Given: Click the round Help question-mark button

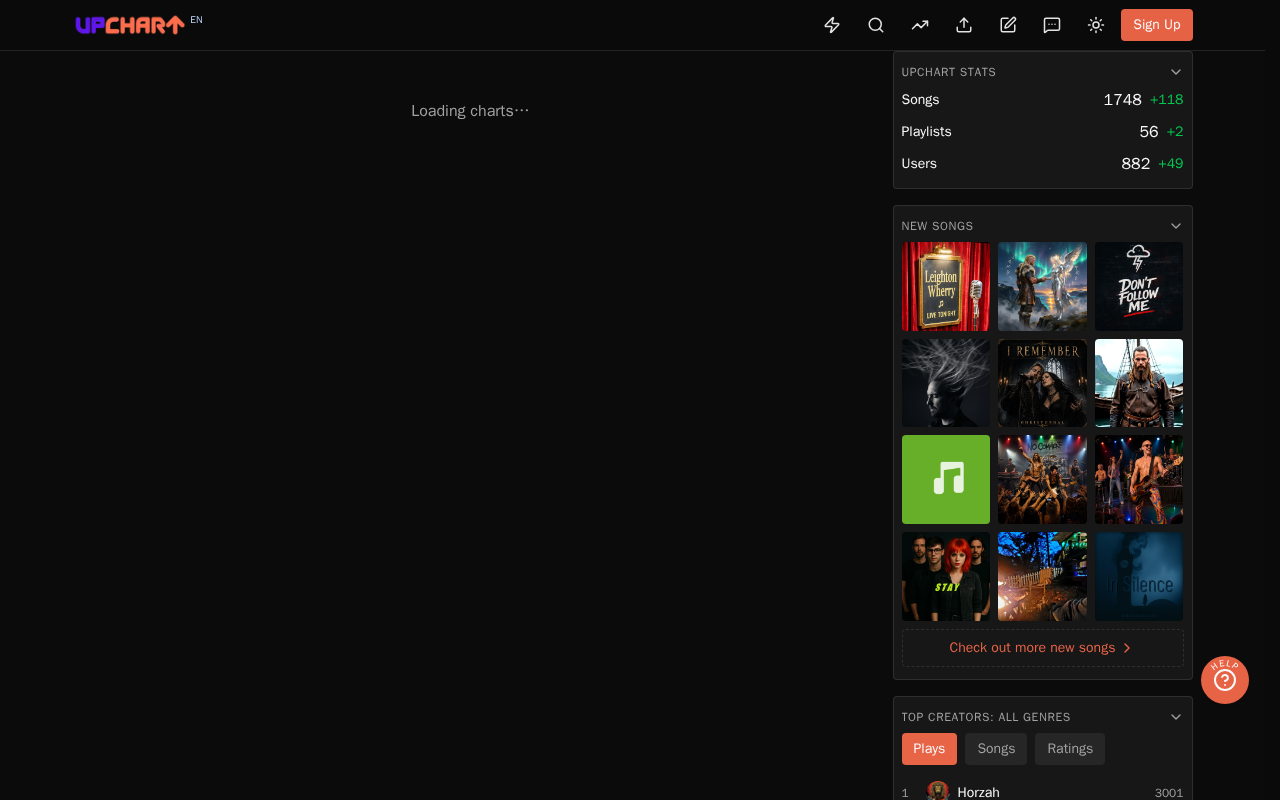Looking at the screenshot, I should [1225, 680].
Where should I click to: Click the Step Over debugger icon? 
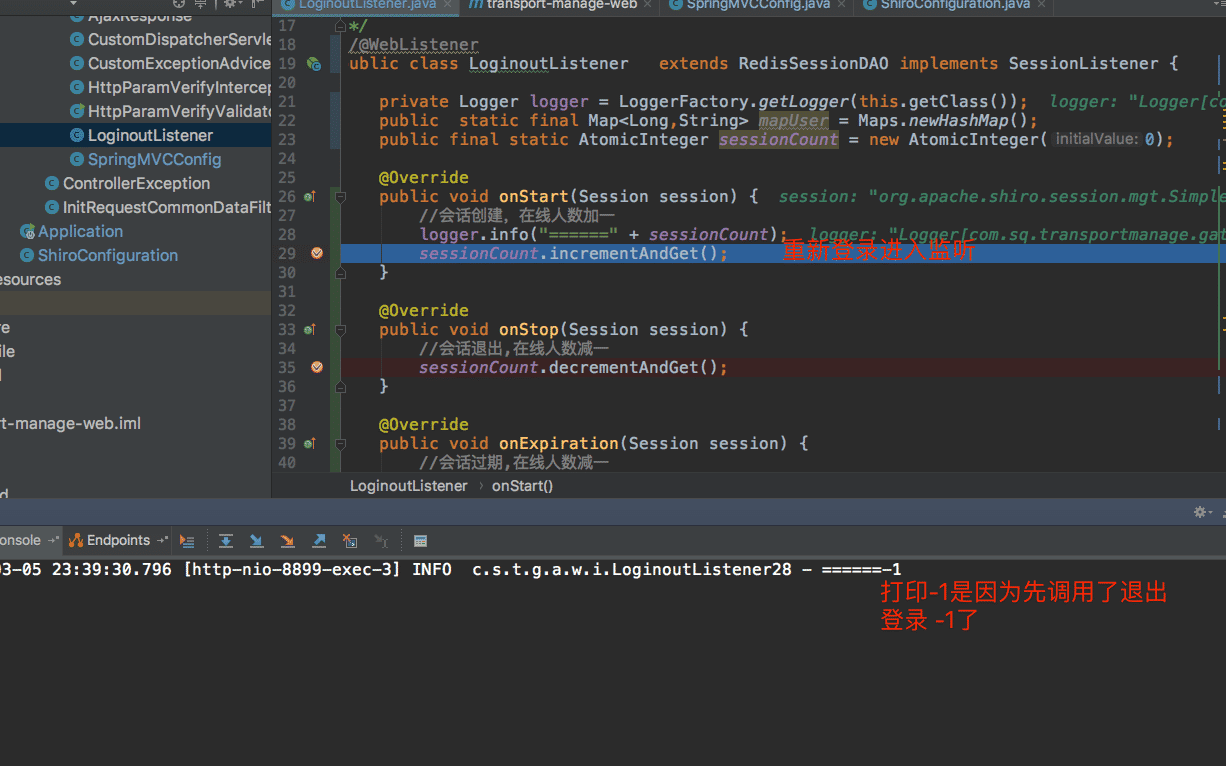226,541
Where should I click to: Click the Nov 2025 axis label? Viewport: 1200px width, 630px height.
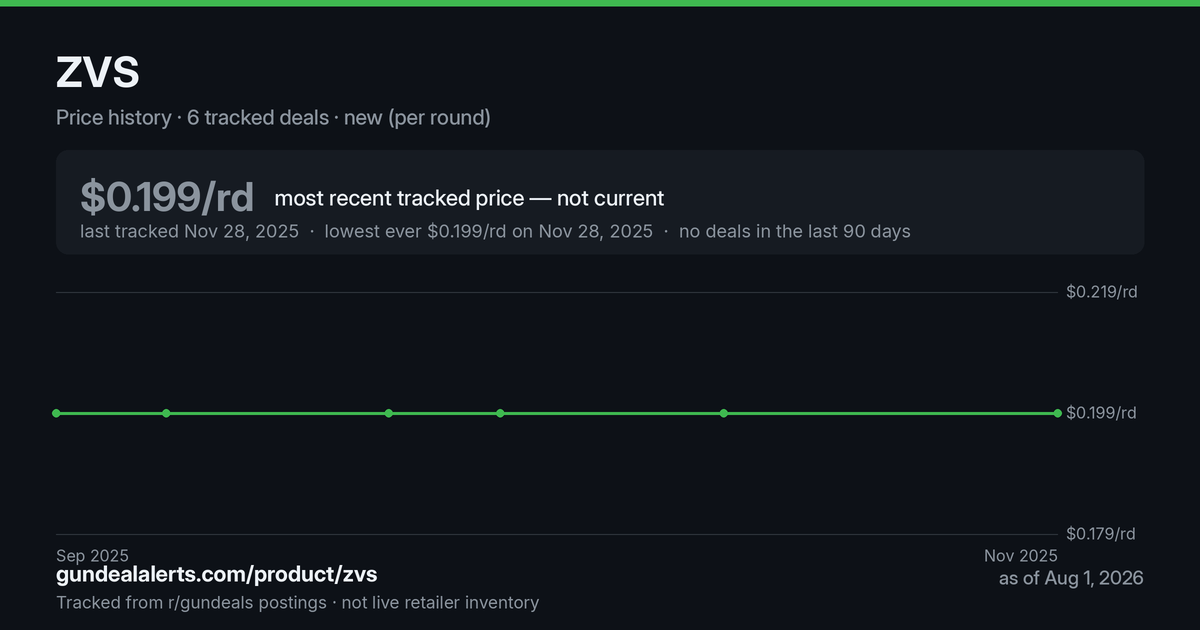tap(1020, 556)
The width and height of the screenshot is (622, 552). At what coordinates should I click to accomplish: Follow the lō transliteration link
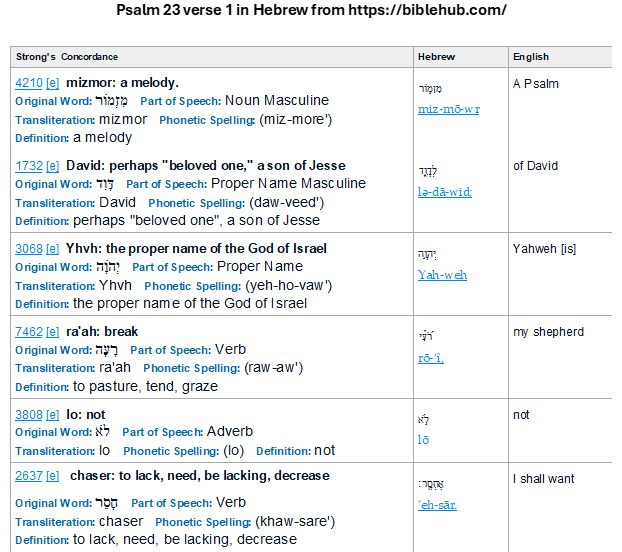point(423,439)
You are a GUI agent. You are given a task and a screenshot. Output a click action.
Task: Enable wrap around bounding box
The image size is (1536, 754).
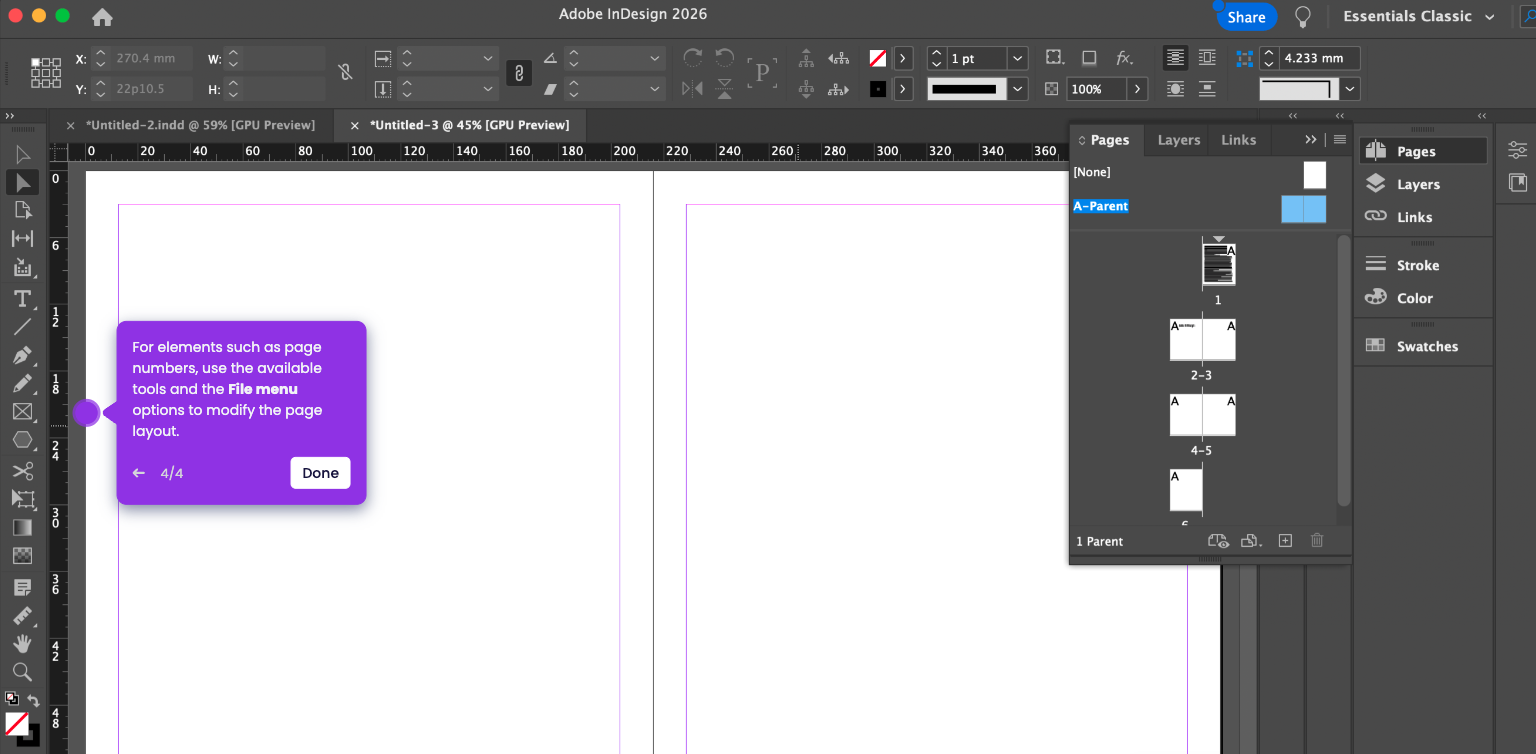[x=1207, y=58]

...

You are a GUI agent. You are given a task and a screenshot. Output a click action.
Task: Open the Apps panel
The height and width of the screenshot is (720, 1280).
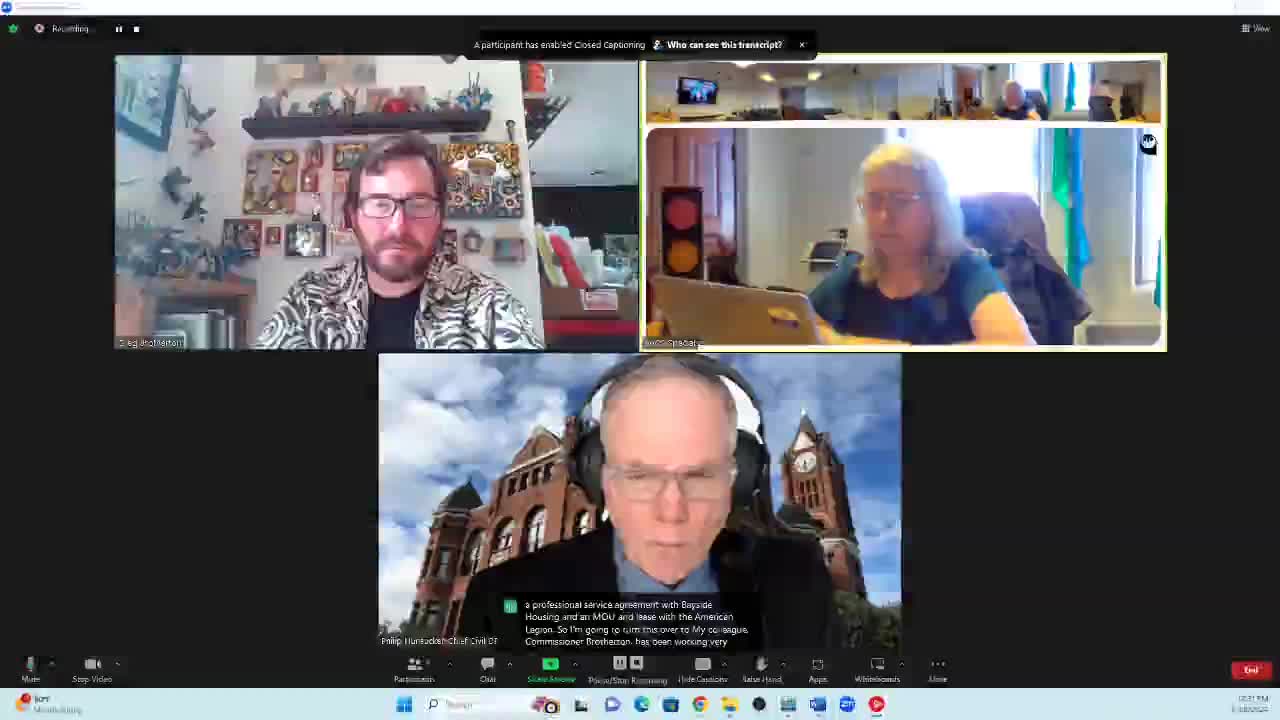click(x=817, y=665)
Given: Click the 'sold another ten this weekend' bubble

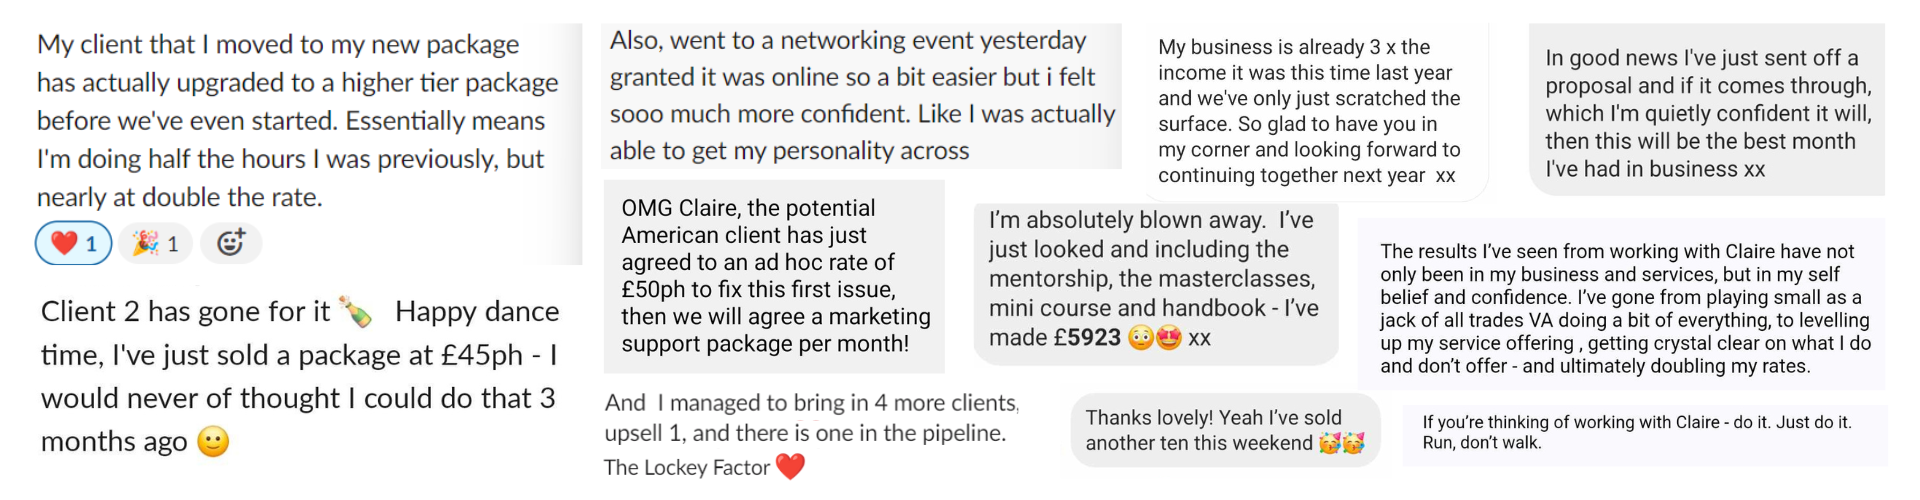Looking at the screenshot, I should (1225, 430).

• The problem: In the listing above, find the line containing "Given: Click the round" and the line containing "Task: Enable wrap around bounding box", then write out both of them and every line between, exactly, with no pictures.

• Output for this task:
Given: Click the round Help question-mark button

Looking at the screenshot, I should [1225, 680].
Where should I click to: Click the Step Over debugger icon? 
226,541
Where should I click to: Click the Nov 2025 axis label? Viewport: 1200px width, 630px height.
tap(1020, 556)
The width and height of the screenshot is (622, 552). At what coordinates should I click to accomplish: Follow the lō transliteration link
point(423,439)
You are a GUI agent. You are given a task and a screenshot. Output a click action.
Task: Enable wrap around bounding box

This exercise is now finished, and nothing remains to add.